A distance function or metric a on the space \(\mathbb{R}^n,\:n\geq 1\), is a function \(d:\mathbb{R}^n\times\mathbb{R}^n\rightarrow \mathbb{R}\). It must satisfy some required axioms.
P1. \(d(\mathbf{x},\mathbf{y})= 0\iff \mathbf{x}=\mathbf{y}\) (identity of indiscernibles);
P2. \(d(\mathbf{x},\mathbf{y})= d(\mathbf{y},\mathbf{x})\) (symmetry);
P3. \(d(\mathbf{x},\mathbf{y})+d(\mathbf{y},\mathbf{z})\geq d(\mathbf{x},\mathbf{z})\) (triangle inequality),
where \(\mathbf{x}=(x_1,\cdots,x_n)\), \(\mathbf{y}=(y_1,\cdots,y_n)\) and \(\mathbf{z}=(z_1,\cdots,z_n)\) are any three vectors of \(\mathbb{R}^n\).
Exercice 2: Pove that these three axioms imply the non-negativity condition: \(d(\mathbf{x},\mathbf{y})\geq 0\).
We should use the term dissimilarity instead of distance when not all mathematical axioms for distances, that is P1-P3, are valid.
Let us recall and introduce some useful metrics:
\[d(\mathbf{x},\mathbf{y})=\sqrt{\sum_{i=1}^n (x_i-y_i)^2}.\]
\[d(\mathbf{x},\mathbf{y}) =\sum_{i=1}^n |x_i-y_i|.\]
There exists also a weighted version of the above distance given by:
\[d(\mathbf{x},\mathbf{y}) =\sum_{i=1}^n \frac{|x_i-y_i|}{|x_i|+|y_i|}.\]
Note that the term \(|x_i−y_i|/(|x_i|+|y_i|)\) needs to be replaced by zero if both \(x_i\) and \(y_i\) are zero and that the Canberra distance is specially sensitive to small changes near zero.

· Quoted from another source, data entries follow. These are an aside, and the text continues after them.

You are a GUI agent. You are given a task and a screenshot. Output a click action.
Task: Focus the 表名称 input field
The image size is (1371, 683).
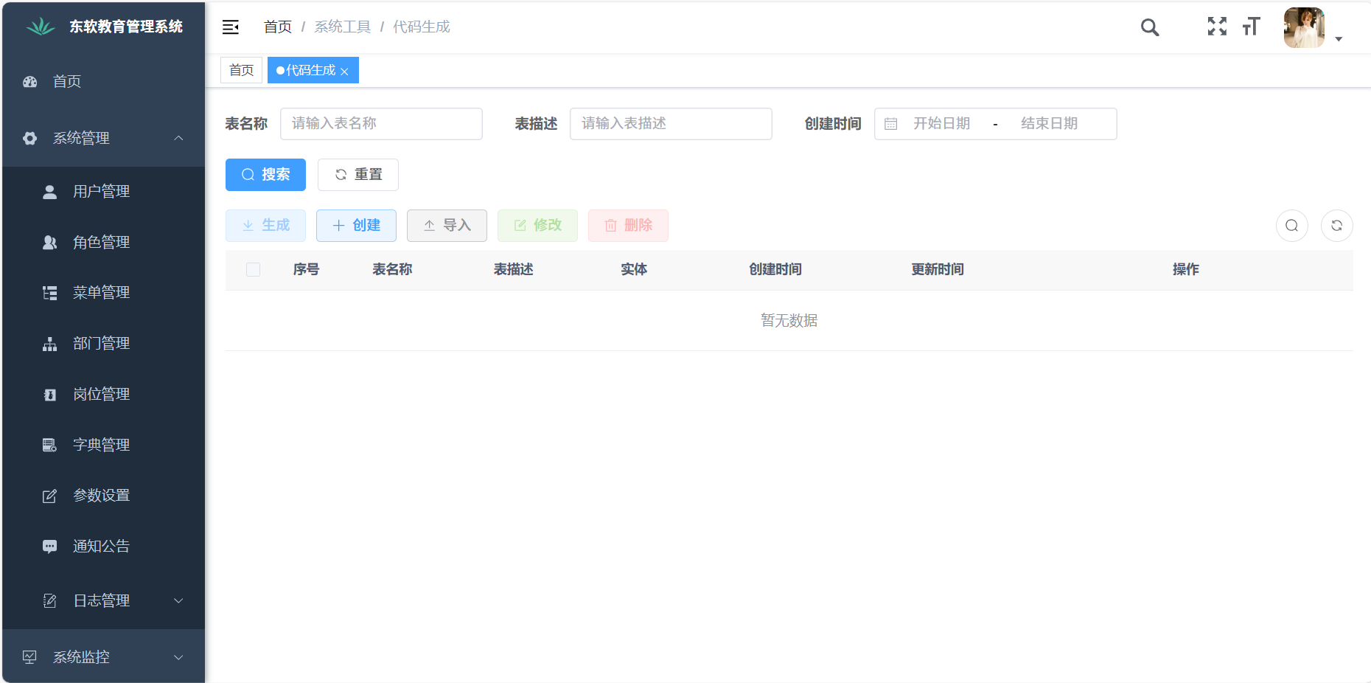coord(381,124)
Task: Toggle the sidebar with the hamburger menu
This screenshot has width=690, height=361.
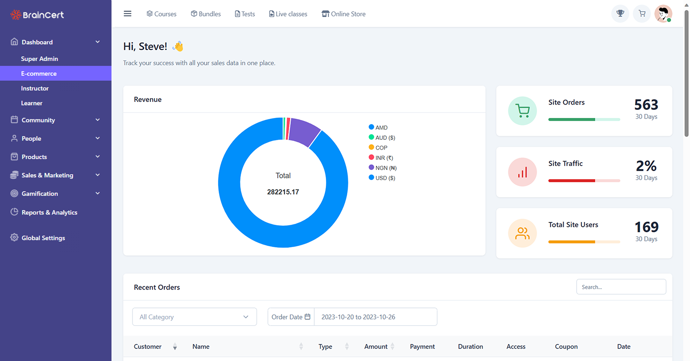Action: 128,13
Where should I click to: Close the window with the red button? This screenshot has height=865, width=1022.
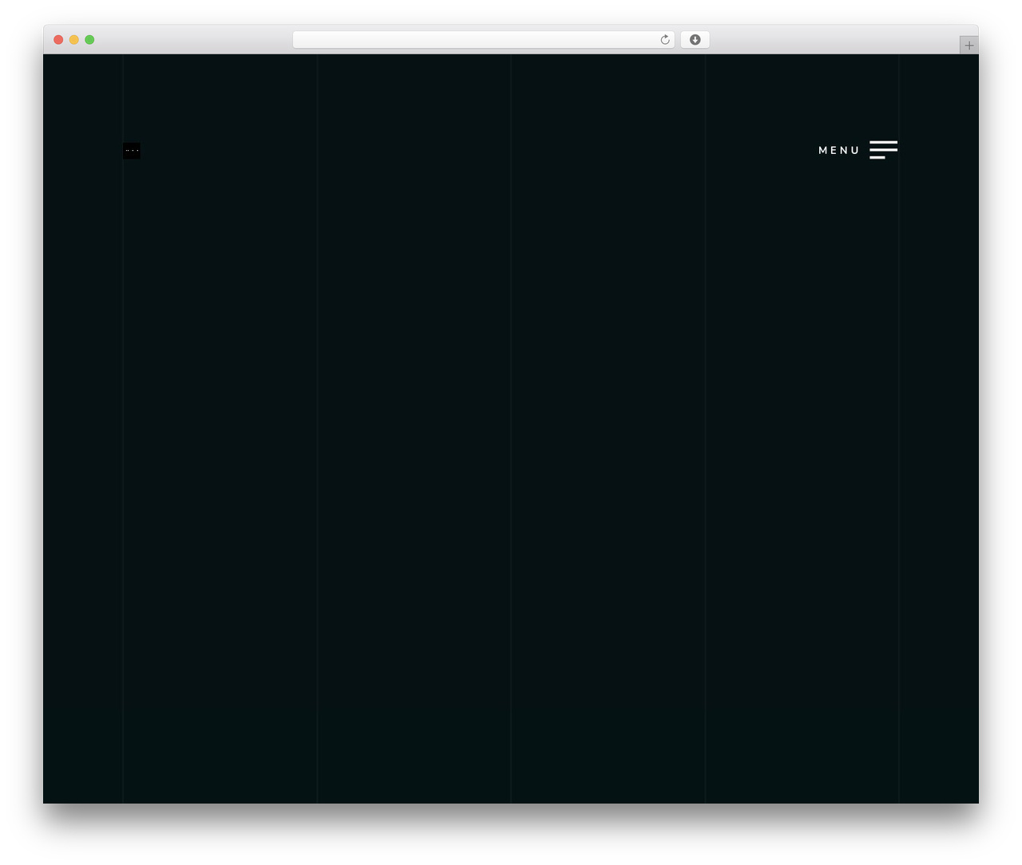click(58, 40)
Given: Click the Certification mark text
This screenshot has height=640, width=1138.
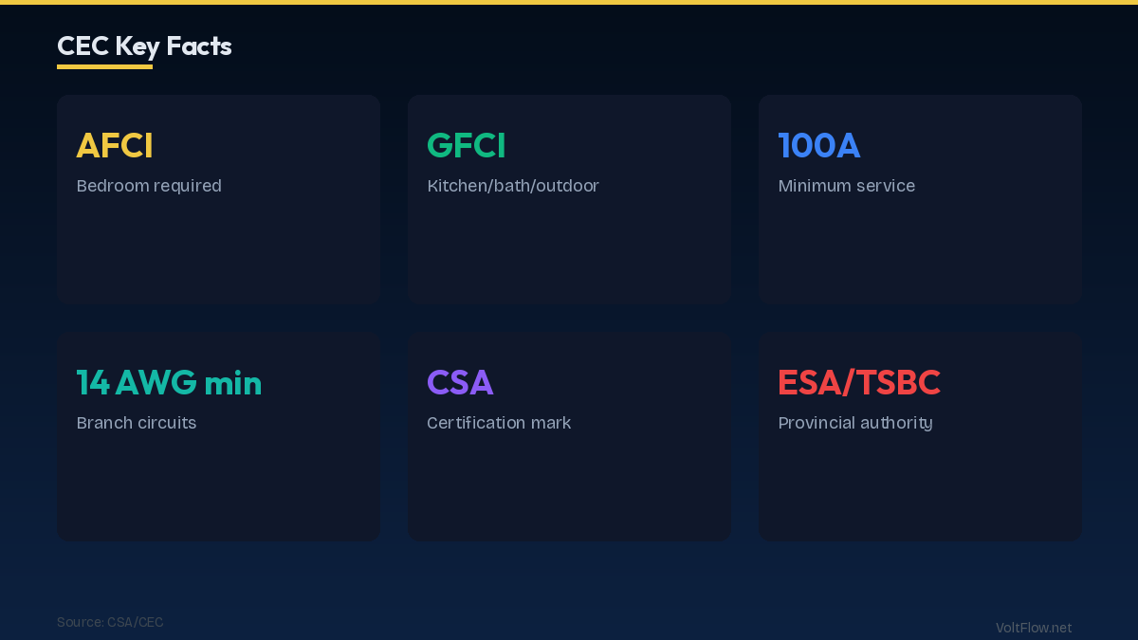Looking at the screenshot, I should (x=499, y=423).
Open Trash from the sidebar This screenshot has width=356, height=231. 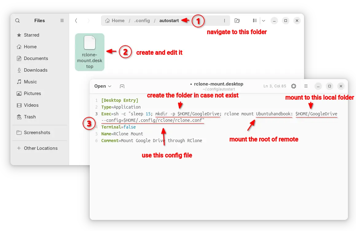point(30,117)
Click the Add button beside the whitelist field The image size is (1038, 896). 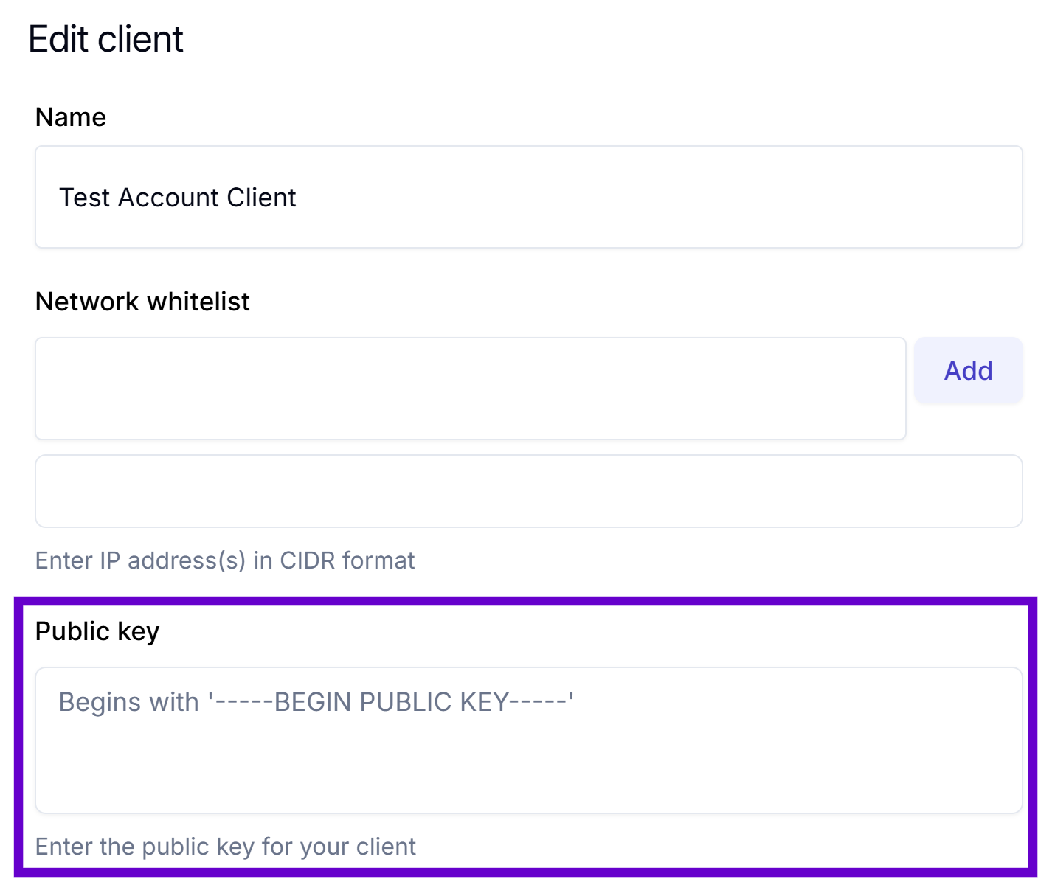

Exercice 2: Prove that the Canberra distance is a true distance.
Both the Euclidian and Manattan distances are special cases of the Minkowski distance which is now defined:
\[d(\mathbf{x},\mathbf{y}) \left[\sum_{i=1} |x_i-y_i|{p}\right]^{1/p}, \]

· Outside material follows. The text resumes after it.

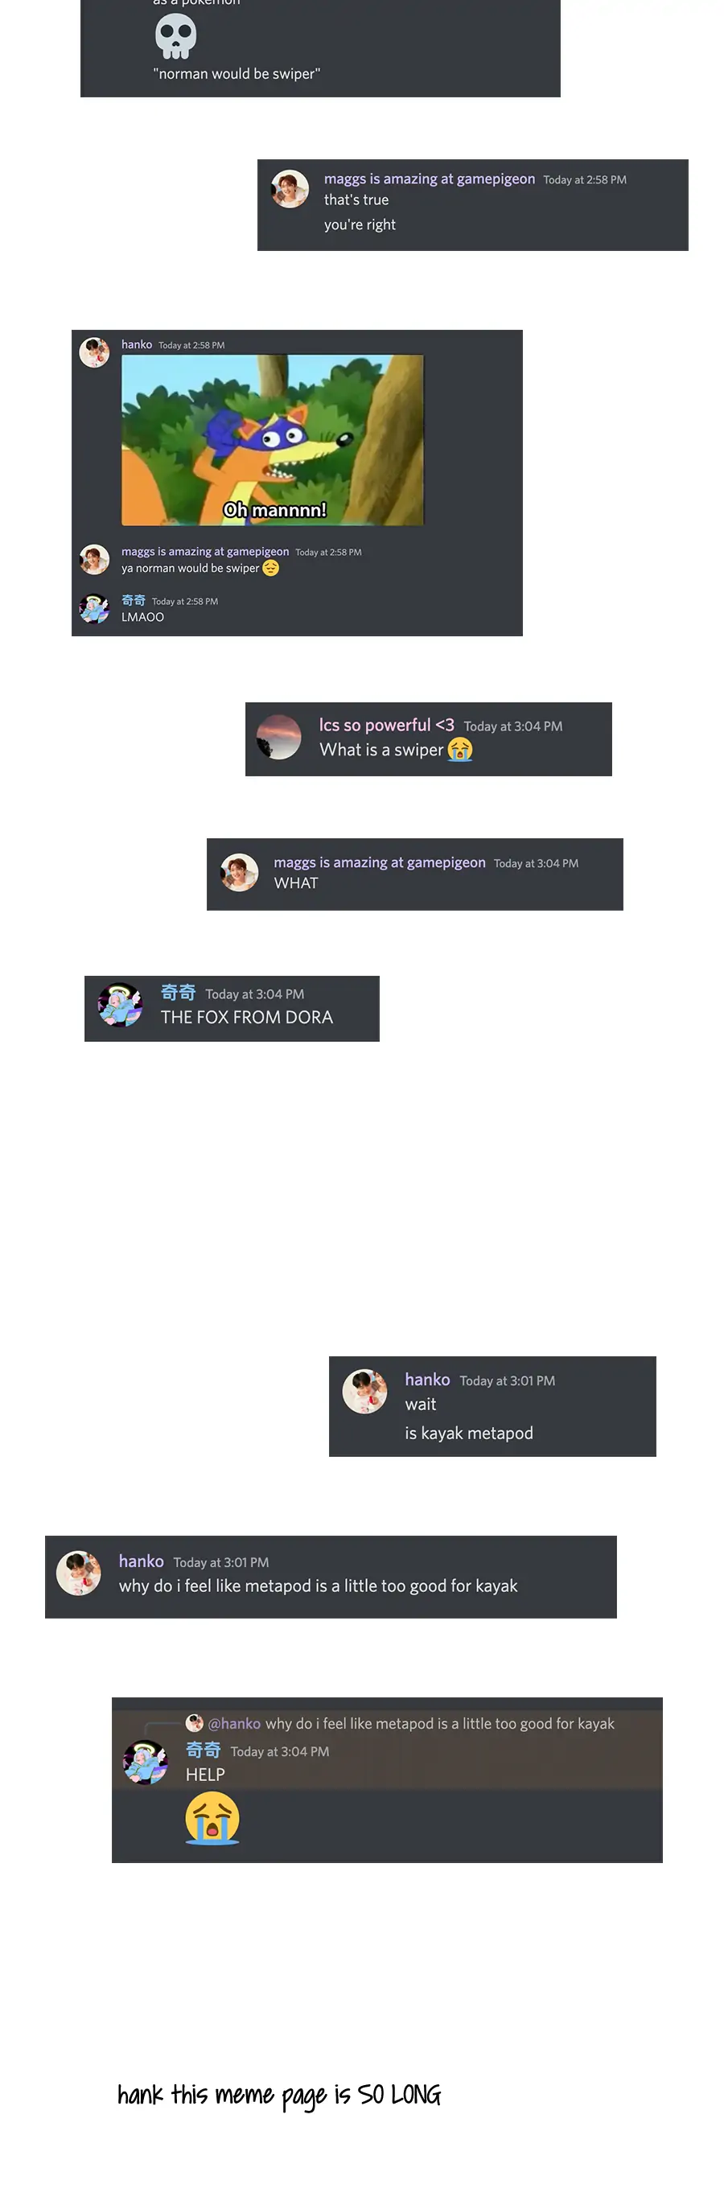Click the skull emoji above norman quote
The height and width of the screenshot is (2209, 724).
click(x=176, y=36)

Let also us define: \[\|\mathbf{x}\|_p\equiv\left[\sum_{i=1}^n |x_i|^{p}\right]^{1/p},\: p\geq 1,\] where \(\|\mathbf{\cdot}\|_p\) is known as the p-norm or Minkowski norm. Note that the Minkowski distance can be defined as follows: \[ d(\mathbf{x},\mathbf{y})=\|\mathbf{x}-\mathbf{y}\|_p,\:p\geq 1. \] The proof of the triangular inequality P3 is based on the Minkowski inequality which states that for any nonnegative real numbers \(a_1,\cdots,a_n\); \(b_1,\cdots,b_n\), we have:
\[ \left[\sum_{i=1}^n (a_i+b_i)^{p}\right]^{1/p}\leq \left[\sum_{i=1}^n a_i^{p}\right]^{1/p} + \left[\sum_{i=1}^n b_i^{p}\right]^{1/p},\:p\geq 1. \] To prove that the Minkowski distance satisfies P3, notice that
\[ \sum_{i=1}^n|x_i-z_i|^{p}= \sum_{i=1}^n|(x_i-y_i)+(y_i-z_i)|^{p}. \] Noticing then that for any reals \(x,y\), we have \(|x+y|\leq |x|+|y|\), and using the fact that \(a^p\) is increasing in \(a>0\), we obtain
\[ \sum_{i=1}^n|x_i-z_i|^{p}\leq \sum_{i=1}^n(|x_i-y_i|+|y_i-z_i|)^{p}. \] Applying then the Minkowski inequality to the RHS of the above inequality by posing \(a_i=|x_i-y_i|\) and \(b_i=|y_i-z_i|\), \(i=1,\cdots,n\), we get \[ \sum_{i=1}^n|x_i-z_i|^{p}\leq \left(\sum_{i=1}^n |x_i-y_i|^{p}\right)^{1/p}+\left(\sum_{i=1}^n |y_i-z_i|^{p}\right)^{1/p}. \]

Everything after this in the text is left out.